Among the five leporello journals on display in the exhibition, the most striking is Beirut (1975), dating from the period when Adnan returned to the city of her birth and began writing The Arab Apocalypse, just months before the outbreak of the Lebanese Civil War (1975–90). Offering glimpses of sailing ships in the Port of Beirut, it seems to hide more than it reveals, with its concertinaed vistas made up of fragile pencil lines. Adnan received her leporello education from the Beat artist Rick Barton, who used these folded books to record the faces of people he met at Buena Vista, a coffeeshop in San Francisco. It was there that he and Adnan met. ‘This is yours to continue,’ he told her, handing over a book he had started. Adnan complied by adding her own drawings and copying down poems from various geographies: Iraq (Badr Shakir al Sayyab), Syria (Adunis), Palestine (Mahmoud Darwish) and Counter-Culture America (Lawrence Ferlinghetti). In Kalimat II (2015), another leporello, she used pomegranate juice and the ancient Egyptian watercolour technique of transparent aquarelle to transform the Arabic words for poetry, revolution, colour and light into a meandering composition that brings to mind Paul Klee – the first painter, Adnan says, she fell in love with.
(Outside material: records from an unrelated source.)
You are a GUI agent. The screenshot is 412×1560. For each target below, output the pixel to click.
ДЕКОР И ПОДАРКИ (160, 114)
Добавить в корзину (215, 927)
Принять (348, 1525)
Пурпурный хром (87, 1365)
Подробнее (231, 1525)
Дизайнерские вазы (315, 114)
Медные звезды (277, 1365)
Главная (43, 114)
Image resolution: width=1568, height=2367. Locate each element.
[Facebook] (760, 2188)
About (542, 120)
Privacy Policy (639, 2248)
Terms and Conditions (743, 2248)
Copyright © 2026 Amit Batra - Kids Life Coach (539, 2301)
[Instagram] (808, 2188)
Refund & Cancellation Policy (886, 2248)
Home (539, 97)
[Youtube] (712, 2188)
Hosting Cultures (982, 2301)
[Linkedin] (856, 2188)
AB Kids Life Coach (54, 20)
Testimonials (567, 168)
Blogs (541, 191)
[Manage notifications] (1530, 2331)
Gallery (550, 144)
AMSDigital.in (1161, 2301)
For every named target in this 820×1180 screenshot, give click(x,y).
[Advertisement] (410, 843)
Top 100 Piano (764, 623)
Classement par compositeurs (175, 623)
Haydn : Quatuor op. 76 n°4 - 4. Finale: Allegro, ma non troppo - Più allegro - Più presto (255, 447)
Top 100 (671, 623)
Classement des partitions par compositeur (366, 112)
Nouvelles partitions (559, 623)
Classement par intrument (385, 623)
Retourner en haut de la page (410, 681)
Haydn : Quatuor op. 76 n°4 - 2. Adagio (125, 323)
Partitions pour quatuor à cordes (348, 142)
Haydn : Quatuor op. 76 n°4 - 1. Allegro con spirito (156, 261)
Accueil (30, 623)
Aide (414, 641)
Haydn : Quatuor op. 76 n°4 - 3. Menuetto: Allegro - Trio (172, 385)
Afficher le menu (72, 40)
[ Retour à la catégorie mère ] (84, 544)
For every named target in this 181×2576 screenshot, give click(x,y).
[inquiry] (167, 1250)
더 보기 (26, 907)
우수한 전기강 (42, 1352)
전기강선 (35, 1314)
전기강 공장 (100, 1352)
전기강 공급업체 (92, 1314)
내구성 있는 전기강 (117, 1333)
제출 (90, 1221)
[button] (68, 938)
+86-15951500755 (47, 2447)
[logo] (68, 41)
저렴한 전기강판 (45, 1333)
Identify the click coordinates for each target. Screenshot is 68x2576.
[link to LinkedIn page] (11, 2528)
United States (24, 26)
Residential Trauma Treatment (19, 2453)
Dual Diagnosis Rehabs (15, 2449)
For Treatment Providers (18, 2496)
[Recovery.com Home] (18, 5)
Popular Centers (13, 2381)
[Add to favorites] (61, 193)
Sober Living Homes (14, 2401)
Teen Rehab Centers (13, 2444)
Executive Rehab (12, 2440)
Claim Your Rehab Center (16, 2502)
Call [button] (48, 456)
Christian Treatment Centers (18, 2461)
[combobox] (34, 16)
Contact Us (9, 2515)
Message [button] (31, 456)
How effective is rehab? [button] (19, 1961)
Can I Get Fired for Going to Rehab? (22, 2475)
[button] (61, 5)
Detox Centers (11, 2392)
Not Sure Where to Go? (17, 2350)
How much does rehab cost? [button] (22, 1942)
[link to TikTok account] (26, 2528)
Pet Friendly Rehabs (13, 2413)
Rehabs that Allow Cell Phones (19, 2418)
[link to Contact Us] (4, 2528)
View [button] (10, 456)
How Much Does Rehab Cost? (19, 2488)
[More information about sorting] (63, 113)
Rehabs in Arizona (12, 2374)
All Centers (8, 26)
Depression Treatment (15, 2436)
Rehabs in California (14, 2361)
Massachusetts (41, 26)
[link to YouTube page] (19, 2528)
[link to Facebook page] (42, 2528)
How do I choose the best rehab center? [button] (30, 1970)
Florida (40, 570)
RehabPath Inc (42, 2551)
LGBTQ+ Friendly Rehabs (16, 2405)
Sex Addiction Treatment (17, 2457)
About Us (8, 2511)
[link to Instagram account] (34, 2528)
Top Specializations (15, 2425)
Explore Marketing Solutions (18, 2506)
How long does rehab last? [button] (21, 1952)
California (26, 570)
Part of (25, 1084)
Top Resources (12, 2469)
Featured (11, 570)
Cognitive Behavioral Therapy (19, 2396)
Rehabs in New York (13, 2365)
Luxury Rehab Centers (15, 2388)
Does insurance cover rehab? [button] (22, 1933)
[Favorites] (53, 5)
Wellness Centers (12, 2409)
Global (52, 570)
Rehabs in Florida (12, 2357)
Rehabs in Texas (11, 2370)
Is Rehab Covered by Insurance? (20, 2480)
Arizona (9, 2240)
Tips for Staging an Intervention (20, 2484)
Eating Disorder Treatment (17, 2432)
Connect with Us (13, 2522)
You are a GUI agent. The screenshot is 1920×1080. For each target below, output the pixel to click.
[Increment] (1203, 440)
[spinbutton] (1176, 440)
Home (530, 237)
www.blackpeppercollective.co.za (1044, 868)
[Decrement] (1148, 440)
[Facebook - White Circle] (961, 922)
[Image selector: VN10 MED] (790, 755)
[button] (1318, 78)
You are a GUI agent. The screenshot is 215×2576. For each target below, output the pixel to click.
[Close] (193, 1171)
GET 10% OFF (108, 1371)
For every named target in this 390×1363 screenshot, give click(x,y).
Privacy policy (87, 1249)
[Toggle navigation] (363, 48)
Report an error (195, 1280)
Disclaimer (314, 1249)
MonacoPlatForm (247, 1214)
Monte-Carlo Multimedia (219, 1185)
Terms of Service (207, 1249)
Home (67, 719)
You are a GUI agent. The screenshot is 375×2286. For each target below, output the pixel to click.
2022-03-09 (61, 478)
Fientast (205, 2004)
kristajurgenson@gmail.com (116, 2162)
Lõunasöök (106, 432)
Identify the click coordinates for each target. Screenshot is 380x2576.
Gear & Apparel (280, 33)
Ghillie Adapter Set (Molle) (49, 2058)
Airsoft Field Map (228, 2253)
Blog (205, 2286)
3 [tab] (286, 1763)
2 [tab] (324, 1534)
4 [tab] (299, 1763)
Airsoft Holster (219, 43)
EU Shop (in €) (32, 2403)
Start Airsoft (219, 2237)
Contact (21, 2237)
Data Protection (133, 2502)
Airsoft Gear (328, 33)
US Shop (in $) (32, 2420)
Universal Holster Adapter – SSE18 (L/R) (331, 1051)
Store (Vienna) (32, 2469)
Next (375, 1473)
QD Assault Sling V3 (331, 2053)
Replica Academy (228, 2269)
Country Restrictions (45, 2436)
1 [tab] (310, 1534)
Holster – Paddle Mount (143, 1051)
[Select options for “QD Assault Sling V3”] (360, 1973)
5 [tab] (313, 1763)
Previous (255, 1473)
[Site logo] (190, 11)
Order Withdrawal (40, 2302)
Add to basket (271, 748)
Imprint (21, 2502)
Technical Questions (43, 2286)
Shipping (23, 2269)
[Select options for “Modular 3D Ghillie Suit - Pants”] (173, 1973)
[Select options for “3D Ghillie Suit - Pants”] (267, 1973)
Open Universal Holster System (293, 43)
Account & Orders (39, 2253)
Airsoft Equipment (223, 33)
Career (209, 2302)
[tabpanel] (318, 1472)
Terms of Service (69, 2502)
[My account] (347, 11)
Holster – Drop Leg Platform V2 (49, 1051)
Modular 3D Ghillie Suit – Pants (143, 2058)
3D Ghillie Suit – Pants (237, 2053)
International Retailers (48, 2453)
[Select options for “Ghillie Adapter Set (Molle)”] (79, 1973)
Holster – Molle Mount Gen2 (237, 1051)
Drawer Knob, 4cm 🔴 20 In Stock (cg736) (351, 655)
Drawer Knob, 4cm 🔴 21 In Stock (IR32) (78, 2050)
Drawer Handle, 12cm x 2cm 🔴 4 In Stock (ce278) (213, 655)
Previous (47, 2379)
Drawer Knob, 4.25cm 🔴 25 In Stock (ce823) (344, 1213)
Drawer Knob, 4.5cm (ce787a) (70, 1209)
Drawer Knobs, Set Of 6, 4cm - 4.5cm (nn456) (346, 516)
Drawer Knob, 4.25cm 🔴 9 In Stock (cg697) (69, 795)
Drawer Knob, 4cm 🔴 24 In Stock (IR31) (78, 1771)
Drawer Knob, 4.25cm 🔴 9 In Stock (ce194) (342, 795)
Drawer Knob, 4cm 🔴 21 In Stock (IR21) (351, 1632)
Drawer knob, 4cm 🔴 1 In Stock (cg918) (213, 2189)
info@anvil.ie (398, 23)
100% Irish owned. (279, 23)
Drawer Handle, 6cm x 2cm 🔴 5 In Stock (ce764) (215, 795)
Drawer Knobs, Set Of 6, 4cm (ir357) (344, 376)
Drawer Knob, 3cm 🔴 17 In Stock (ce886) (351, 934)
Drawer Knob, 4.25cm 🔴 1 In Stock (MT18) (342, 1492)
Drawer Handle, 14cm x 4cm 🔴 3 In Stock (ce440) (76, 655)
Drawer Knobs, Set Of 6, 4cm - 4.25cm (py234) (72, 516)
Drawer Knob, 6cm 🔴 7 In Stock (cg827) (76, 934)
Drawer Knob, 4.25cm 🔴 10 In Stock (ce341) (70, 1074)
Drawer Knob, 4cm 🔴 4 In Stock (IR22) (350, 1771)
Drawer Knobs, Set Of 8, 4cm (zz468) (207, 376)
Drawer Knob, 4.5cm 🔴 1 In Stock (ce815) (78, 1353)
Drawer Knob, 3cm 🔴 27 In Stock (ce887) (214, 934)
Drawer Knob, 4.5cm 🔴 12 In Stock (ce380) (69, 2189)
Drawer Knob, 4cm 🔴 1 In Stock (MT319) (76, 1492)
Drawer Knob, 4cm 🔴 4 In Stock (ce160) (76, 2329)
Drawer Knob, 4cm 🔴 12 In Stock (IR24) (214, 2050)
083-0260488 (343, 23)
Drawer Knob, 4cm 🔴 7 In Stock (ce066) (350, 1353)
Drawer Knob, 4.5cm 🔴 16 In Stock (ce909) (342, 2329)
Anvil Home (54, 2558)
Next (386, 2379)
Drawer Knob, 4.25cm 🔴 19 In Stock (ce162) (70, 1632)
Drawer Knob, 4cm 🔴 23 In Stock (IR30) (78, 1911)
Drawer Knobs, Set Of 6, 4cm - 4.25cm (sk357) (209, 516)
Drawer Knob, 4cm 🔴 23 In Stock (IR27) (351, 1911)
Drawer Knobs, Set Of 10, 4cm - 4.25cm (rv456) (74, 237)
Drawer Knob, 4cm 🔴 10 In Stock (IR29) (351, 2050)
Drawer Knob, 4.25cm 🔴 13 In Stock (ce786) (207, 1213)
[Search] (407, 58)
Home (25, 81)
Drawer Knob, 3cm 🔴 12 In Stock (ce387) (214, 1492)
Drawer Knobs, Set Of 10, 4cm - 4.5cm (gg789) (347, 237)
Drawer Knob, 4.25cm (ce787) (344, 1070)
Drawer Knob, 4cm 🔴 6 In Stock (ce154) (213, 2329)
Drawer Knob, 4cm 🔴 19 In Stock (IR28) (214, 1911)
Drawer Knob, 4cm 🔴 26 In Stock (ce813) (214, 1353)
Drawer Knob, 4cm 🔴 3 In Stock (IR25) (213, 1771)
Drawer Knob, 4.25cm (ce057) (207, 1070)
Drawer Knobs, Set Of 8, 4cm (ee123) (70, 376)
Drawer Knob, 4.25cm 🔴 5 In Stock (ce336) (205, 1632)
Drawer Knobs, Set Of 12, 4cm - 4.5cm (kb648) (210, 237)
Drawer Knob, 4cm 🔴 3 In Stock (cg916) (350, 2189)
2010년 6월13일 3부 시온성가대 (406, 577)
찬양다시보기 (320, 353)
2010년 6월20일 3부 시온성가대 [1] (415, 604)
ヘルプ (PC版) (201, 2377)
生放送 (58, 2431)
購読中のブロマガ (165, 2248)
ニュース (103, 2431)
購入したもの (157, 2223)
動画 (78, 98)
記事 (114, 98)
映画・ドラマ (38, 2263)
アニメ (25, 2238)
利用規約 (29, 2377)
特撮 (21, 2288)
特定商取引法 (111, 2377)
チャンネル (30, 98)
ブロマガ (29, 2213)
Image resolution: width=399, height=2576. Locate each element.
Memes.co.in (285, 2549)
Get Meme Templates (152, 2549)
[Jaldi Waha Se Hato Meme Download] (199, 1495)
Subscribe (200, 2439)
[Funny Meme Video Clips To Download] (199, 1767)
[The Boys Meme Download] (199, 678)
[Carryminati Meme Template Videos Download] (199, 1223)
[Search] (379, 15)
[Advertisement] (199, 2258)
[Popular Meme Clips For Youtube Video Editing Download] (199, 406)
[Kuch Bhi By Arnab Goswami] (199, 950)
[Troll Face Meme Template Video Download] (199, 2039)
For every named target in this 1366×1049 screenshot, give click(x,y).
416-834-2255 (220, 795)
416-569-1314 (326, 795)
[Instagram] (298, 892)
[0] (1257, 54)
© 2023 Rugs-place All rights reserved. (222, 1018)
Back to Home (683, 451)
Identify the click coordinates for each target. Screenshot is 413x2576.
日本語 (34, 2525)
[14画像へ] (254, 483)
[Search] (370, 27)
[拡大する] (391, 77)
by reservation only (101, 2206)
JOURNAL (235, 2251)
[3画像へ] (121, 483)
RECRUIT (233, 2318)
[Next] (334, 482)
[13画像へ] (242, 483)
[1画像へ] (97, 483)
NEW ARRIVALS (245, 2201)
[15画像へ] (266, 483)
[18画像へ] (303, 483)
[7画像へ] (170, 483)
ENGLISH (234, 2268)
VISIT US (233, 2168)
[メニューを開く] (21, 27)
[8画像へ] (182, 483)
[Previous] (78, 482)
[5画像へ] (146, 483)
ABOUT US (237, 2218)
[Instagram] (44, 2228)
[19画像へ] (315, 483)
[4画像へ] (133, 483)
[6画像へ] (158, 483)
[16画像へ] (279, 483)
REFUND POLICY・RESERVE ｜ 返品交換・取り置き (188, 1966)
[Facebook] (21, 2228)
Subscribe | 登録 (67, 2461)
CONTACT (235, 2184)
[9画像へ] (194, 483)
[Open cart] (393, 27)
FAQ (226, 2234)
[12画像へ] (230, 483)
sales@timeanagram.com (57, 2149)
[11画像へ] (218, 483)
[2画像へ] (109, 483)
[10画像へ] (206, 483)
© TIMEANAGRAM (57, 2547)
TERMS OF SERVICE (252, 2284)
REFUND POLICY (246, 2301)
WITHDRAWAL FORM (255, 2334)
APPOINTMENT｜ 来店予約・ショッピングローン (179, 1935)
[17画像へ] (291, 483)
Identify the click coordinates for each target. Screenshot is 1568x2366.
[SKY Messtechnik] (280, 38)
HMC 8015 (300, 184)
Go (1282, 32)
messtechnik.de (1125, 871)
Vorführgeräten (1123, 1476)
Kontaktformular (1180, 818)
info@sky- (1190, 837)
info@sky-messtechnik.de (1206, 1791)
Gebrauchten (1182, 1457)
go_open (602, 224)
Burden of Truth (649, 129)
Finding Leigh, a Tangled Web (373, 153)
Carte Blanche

The huge geographic sweep of Adnan’s life and work – and her willingness to experiment with different media – might be encompassed by the word Motion, which is the title of a 92-minute-long collage of Super-8 film clips shot in New York in the 1960s. Comprising a lingering gaze at the city’s bridges, pedestrians, planes, puffs of factory smoke, ships and waves, the clips were digitised in 2012 and first shown the same year at Documenta 13. These celluloid vistas serve her as well as her folding notebooks or small mobile canvases – all evidence of Adnan’s undimmed fascination for the world that surrounds her.
‘Etel Adnan: Impossible Homecoming’ is at the Pera Museum, Istanbul, until 8 August.